● SOURCE DOCUMENT:

Immediately upon leaving the pavement, we were greeted with the jostling of a true off-road trail. Pitted trails, large rocks to avoid, washouts bringing the wide trail down to a narrow, one-lane passage… it was magnificent! I had missed true off-roading so much and having the opportunity to do so again made me so happy! Brandy and Ash though? Not so much…
We started the circuit and stopped at many of the scenic overlooks and vistas to take pictures and video. Each of the major attractions had their own turnout/parking area where vehicles would file in and park, cameras readied and pics and vids taken by the thousands. We followed suit, pulling off at the most spectacular scenes.

As many of these pullouts were makeshift souvenir stands set up by local Navajo, them all selling their wares, whether pottery, jewelry or textiles such as blankets and ponchos. Brandy got out at a few of these spots to do some browsing but, surprisingly, didn’t buy much (I did buy bracelet for her at one of these stands though.)
At another one of these turnouts, we found a loose dog wandering through the lot. It was a mangy looking little fella, he looked hungry and I felt really bad, but there were signs all over the place stating to not feed the animals so I did my best to avoid doing so, with a heaping side of guilt, of course.
We continued on our way and at another lot further up the road, we encountered another dog. This dog appeared to be “on duty” though, meticulously watching a flock of cows or a school of horses off in the distance. We weren’t sure if these were actually ranch dogs (there was at least one true ranch that we passed by on the trail) but it sure would have made sense if they were.
Anyway, the loop continued on seeing us pass iconic sights such as Mitten Butte, John Ford’s Point and The Thumb.
The loop reconvenes with the main road which then, in turn, led us out of the park and we continued on our way along the border between Utah and Arizona until we stopped for a quick overnight in Page, Arizona.
Pictures from Monument Valley are here.
Horseshoe Bend
After one of the worst night’s sleep on the trip, we left the Motel 6 in Page just before 9:00. I did not realize we were so close to Horseshoe Bend, so once I’d discovered it was a quick jaunt to check it out, we did just that.
We pulled into the parking lot five minutes later and before you knew it, we were on our way down a mile-long trail toward the overlook.
It was a sunny and hot day. We were warned at the gate that it was going to be hot so take water. I noted that the trail to the overlook was slightly downhill which put in my head the struggles we were going to have coming back. No matter at this point though. We carried on and about 25 minutes after leaving Clyde in the parking lot, we were looking down 1,000 feet into the Colorado River.

● SUPPLIED INFORMATION:

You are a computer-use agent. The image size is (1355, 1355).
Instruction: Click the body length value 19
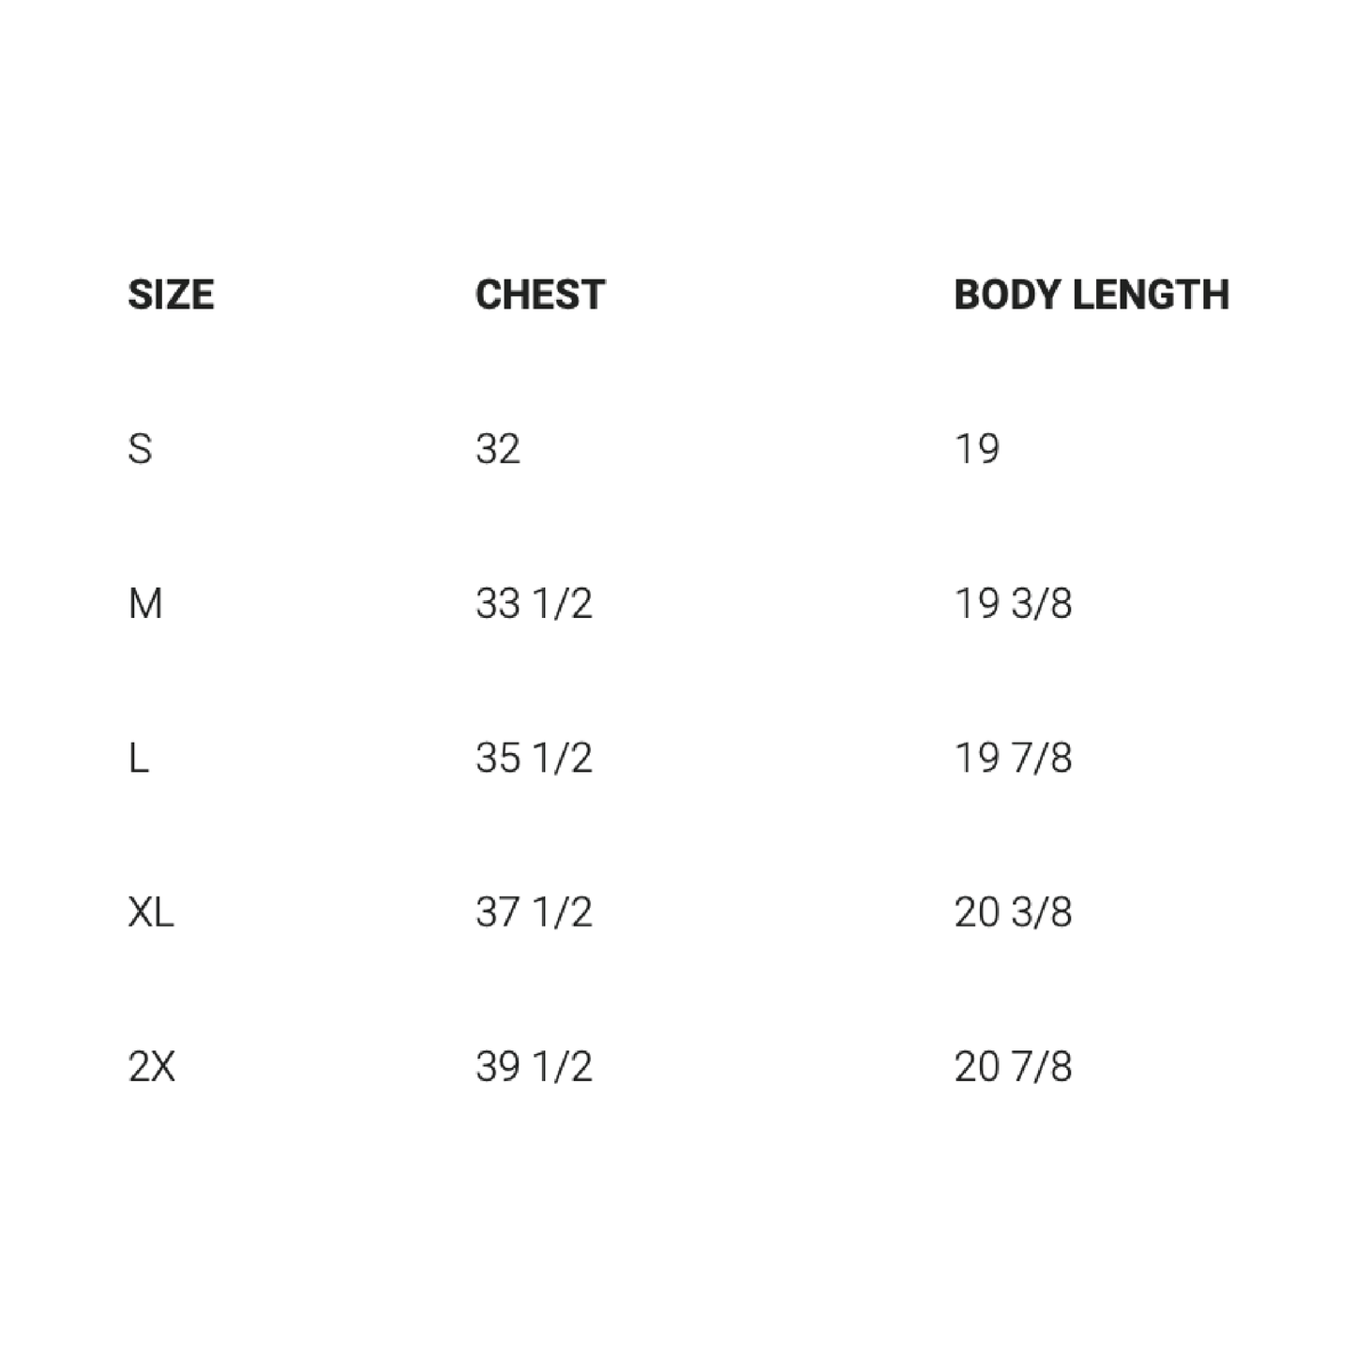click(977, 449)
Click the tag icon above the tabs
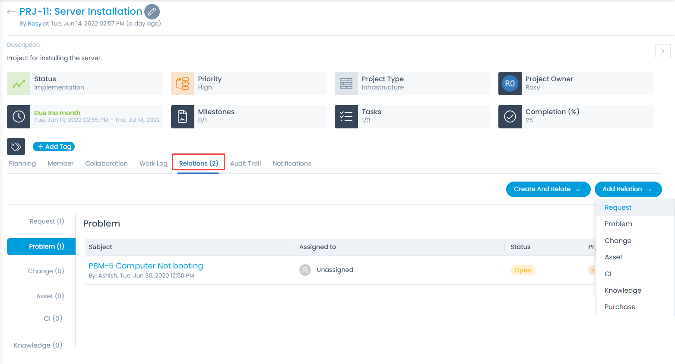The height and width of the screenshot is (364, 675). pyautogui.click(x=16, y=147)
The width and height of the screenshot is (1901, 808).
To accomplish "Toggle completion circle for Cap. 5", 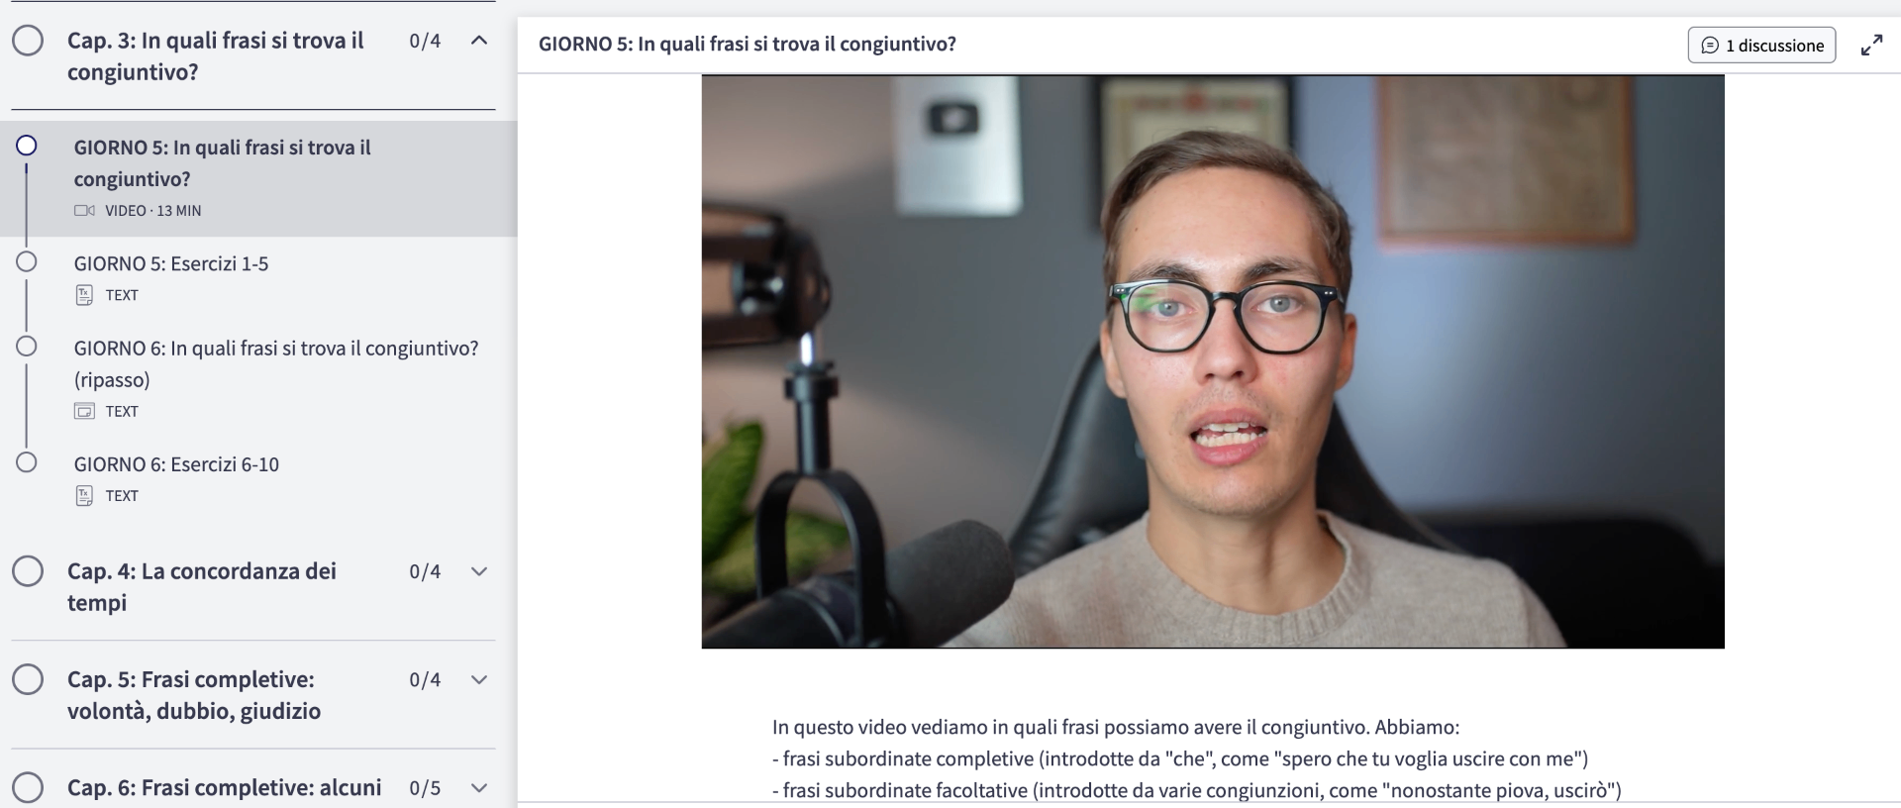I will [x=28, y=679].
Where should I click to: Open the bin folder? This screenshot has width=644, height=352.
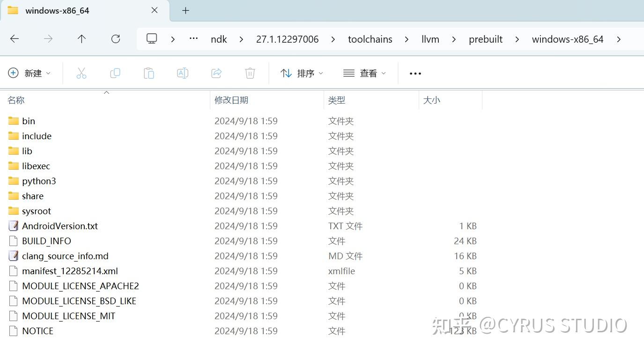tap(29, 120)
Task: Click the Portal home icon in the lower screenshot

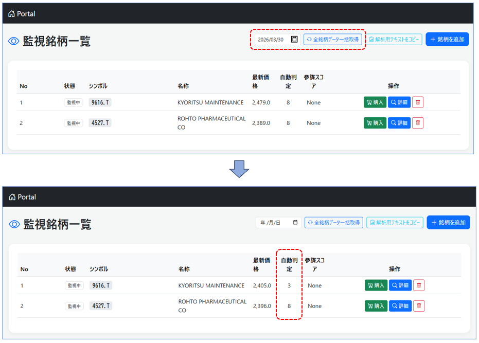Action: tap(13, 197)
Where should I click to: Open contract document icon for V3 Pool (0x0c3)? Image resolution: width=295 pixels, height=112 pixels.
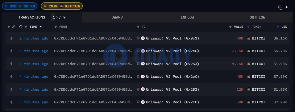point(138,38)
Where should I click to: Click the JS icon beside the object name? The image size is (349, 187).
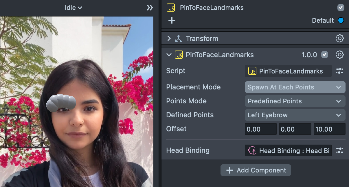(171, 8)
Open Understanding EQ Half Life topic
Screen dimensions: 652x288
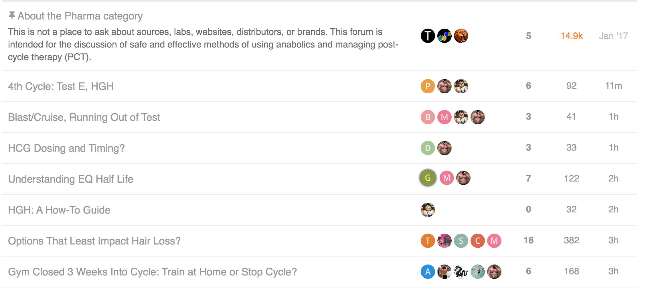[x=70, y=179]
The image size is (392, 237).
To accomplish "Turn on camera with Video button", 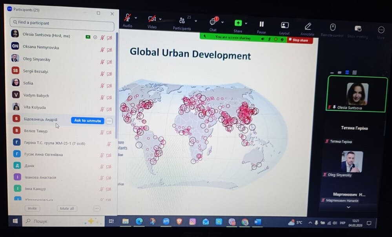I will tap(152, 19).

● OBJECTIVES:
**a.** Translate this sentence from the road-trip account into Spanish: "We pulled into the parking lot five minutes later and before you knew it, we were on our way down a mile-long trail toward the overlook."
**b.** Retype the road-trip account from "It was a sunny" up to and including "the Colorado River.".

● TASK RESULTS:
**a.** Entramos al estacionamiento cinco minutos después y, antes de que nos diéramos cuenta, ya íbamos bajando por un sendero de una milla hacia el mirador.

**b.**
It was a sunny and hot day. We were warned at the gate that it was going to be hot so take water. I noted that the trail to the overlook was slightly downhill which put in my head the struggles we were going to have coming back. No matter at this point though. We carried on and about 25 minutes after leaving Clyde in the parking lot, we were looking down 1,000 feet into the Colorado River.